Low-income Black and brown residents make up most of those served, Swaruup said. About 81% of the tenants who request legal assistance in eviction cases are Black, he said and about 28% of those clients live in Ward 8, and 17% live in Ward 7.
"The vast majority of district residents that face an eviction case are Black or brown, and that is reflected in the record levels of displacement that we've seen of those communities," he said. "The affordable housing crisis in the district is significant. Accessing safe and affordable housing is getting harder and harder for district residents and that is just significantly more true for communities of color."
Local programs also create greater barriers for residents for assistance. In 2023, D.C. ran out of its $43 million emergency rental assistance funds in six months, and the wait list to apply for housing vouchers has been on pause since 2013, according to the release.
Right now, Legal Aid D.C. and its partners are reconnecting with D.C. firms and helping retrain attorneys on applicable laws and procedures, which have changed throughout the course of the pandemic, Swaruup said.
"Tenant protections have gotten stronger; the way the courts operate has changed because there's still a significant virtual component to how courts operate," he said.
Swaruup added that the D.C. Council's efforts to invest significant resources in access to justice issues and to ensure legal aid service providers were funded had helped expand the group's work.
"We're hoping that the partnership between the government sector, the nonprofit sector and the for-profit law firm sector, all of us can come together and collaborate and rally together to address this ongoing crisis that district residents are facing in terms of safe and affordable housing," Swaruup said.
Brian L. Schwalb, D.C.'s attorney general, said in a statement that evictions can have long-lasting effects on families, which he hopes the Housing Right to Counsel Project's relaunch will help mitigate.
"Every day, the Office of the Attorney General works to make sure tenants are safe in their homes and landlords live up to their legal obligations — but our work represents just one part of the comprehensive effort needed to address this crisis," he said in the release. "Relaunching the Housing Right to Counsel Project is an important step forward, and we are proud that through our pro bono program, we are joining the coalition of legal services and law firms that are part of this project."
The Housing Right to Counsel project also partners with the Neighborhood Legal Services Program and Rising for Justice.
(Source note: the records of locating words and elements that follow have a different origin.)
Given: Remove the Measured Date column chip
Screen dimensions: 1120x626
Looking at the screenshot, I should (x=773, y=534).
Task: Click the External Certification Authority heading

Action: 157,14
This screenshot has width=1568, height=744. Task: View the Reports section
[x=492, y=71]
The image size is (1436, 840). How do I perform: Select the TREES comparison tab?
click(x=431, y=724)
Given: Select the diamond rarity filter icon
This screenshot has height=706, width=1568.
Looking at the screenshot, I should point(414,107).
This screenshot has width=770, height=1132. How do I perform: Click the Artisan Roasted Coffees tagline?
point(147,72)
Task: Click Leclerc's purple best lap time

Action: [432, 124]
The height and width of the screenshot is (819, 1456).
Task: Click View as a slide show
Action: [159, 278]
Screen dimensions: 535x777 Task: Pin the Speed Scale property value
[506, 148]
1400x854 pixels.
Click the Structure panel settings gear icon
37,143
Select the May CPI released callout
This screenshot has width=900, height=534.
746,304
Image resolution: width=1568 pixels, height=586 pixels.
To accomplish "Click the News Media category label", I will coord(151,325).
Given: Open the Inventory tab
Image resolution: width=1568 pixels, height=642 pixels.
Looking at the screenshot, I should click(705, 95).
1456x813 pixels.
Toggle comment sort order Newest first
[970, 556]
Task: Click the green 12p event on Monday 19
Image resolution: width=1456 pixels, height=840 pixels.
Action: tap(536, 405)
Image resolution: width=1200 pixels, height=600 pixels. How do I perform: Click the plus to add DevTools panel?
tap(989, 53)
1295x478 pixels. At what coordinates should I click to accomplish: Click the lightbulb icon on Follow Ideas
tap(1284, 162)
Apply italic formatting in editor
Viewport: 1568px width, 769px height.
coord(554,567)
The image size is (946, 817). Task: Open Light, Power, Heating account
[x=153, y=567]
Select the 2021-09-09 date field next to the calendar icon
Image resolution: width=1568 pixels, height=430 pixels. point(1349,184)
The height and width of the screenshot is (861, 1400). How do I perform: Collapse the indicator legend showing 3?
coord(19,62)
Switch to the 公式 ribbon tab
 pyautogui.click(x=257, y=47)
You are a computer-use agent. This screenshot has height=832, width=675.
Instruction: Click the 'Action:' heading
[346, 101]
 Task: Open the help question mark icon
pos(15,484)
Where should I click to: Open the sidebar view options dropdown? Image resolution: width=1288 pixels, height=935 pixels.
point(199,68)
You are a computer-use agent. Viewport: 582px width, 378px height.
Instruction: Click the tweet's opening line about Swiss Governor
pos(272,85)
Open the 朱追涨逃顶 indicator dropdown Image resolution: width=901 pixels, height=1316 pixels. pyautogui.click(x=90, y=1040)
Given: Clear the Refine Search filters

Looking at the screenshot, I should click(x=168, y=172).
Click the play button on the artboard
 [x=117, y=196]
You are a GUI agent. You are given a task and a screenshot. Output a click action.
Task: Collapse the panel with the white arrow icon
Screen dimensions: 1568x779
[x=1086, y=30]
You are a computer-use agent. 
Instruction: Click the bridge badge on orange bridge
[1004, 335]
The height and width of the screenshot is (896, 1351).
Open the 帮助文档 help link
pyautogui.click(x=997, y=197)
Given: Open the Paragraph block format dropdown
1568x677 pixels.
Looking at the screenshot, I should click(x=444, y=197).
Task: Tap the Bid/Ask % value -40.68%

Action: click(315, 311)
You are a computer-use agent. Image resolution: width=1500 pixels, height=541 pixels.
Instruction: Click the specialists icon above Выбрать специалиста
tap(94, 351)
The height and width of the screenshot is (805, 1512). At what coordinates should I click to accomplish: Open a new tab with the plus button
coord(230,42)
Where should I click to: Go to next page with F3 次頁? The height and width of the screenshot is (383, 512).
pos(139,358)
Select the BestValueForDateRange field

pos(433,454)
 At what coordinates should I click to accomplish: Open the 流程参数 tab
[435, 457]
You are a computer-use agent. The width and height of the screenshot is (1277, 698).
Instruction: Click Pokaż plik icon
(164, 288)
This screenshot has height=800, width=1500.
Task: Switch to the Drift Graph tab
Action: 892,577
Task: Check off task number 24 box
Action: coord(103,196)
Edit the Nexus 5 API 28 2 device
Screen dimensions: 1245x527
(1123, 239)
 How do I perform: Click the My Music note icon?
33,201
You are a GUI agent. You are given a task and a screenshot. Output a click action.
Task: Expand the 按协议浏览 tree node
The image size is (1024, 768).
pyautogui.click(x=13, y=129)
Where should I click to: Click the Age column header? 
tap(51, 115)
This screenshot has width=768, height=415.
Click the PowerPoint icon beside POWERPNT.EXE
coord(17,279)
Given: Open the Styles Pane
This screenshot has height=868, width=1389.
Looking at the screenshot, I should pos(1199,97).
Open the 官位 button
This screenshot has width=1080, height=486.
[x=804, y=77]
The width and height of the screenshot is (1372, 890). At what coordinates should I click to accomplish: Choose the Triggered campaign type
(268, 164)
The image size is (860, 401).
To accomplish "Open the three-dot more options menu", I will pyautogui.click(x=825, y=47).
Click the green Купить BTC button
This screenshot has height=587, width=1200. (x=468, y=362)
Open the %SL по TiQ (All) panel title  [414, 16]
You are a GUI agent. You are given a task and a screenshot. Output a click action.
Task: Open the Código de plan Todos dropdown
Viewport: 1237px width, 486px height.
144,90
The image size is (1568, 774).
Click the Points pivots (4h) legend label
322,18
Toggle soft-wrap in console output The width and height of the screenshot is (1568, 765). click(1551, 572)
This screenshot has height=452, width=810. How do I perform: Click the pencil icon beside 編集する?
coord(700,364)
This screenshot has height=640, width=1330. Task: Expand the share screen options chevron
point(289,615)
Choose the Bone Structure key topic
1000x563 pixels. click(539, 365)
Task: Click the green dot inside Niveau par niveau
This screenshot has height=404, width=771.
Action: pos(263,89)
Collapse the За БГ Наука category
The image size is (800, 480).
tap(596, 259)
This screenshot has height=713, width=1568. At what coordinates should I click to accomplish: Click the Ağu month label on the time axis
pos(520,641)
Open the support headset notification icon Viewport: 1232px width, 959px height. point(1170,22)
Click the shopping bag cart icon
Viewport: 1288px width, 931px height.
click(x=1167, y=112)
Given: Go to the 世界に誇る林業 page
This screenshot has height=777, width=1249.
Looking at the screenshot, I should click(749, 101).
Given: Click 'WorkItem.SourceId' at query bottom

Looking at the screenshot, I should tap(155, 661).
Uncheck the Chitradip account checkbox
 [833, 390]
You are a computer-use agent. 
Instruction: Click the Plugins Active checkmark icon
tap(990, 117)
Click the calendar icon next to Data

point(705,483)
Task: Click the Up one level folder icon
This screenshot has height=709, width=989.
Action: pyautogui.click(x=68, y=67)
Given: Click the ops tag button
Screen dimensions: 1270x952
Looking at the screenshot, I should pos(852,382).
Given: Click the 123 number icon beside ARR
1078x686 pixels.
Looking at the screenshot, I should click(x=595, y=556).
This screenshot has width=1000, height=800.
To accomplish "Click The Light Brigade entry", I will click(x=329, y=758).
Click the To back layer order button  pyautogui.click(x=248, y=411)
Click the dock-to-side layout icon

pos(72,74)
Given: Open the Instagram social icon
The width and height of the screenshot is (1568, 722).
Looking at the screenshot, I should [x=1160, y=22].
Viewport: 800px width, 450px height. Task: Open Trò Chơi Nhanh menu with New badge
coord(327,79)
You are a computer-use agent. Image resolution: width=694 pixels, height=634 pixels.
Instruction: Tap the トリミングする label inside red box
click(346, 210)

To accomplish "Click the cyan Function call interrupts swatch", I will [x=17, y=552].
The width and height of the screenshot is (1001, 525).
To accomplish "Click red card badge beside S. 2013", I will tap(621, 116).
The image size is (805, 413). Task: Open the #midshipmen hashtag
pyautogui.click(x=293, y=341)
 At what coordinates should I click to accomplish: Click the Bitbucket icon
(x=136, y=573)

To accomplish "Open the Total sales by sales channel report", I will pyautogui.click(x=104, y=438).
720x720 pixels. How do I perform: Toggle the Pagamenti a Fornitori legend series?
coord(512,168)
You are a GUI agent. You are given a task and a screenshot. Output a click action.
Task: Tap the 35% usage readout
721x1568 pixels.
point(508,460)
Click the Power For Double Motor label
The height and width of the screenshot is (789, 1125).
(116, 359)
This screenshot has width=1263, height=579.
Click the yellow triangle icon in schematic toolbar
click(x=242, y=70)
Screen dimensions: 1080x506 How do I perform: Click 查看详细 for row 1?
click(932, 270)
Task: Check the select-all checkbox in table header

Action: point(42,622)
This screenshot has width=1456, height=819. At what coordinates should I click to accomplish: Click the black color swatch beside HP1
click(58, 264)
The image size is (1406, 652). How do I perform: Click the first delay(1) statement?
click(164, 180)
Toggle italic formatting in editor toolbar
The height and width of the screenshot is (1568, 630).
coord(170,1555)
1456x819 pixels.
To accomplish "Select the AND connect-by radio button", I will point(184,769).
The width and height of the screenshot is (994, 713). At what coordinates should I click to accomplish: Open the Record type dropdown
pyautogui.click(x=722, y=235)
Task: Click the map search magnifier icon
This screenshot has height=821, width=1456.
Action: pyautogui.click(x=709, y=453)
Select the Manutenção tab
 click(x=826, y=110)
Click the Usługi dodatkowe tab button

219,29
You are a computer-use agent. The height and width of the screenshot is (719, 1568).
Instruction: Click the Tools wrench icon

The program also partners with pro bono programs of the D.C. Attorney General's Office and the federal government.
The other firms assisting D.C. residents in the program include Alston & Bird LLP, ArentFox Schiff LLP, Arnold & Porter, Beveridge & Diamond PC, Blank Rome LLP, Cleary Gottlieb Steen & Hamilton LLP, Covington & Burling LLP, Crowell & Moring LLP, Dechert LLP, Hunton Andrews Kurth LLP, Jenner & Block LLP, Latham & Watkins LLP, Morgan Lewis & Bockius LLP, Sidley Austin LLP, Skadden Arps Slate Meagher & Flom LLP and Steptoe & Johnson LLP.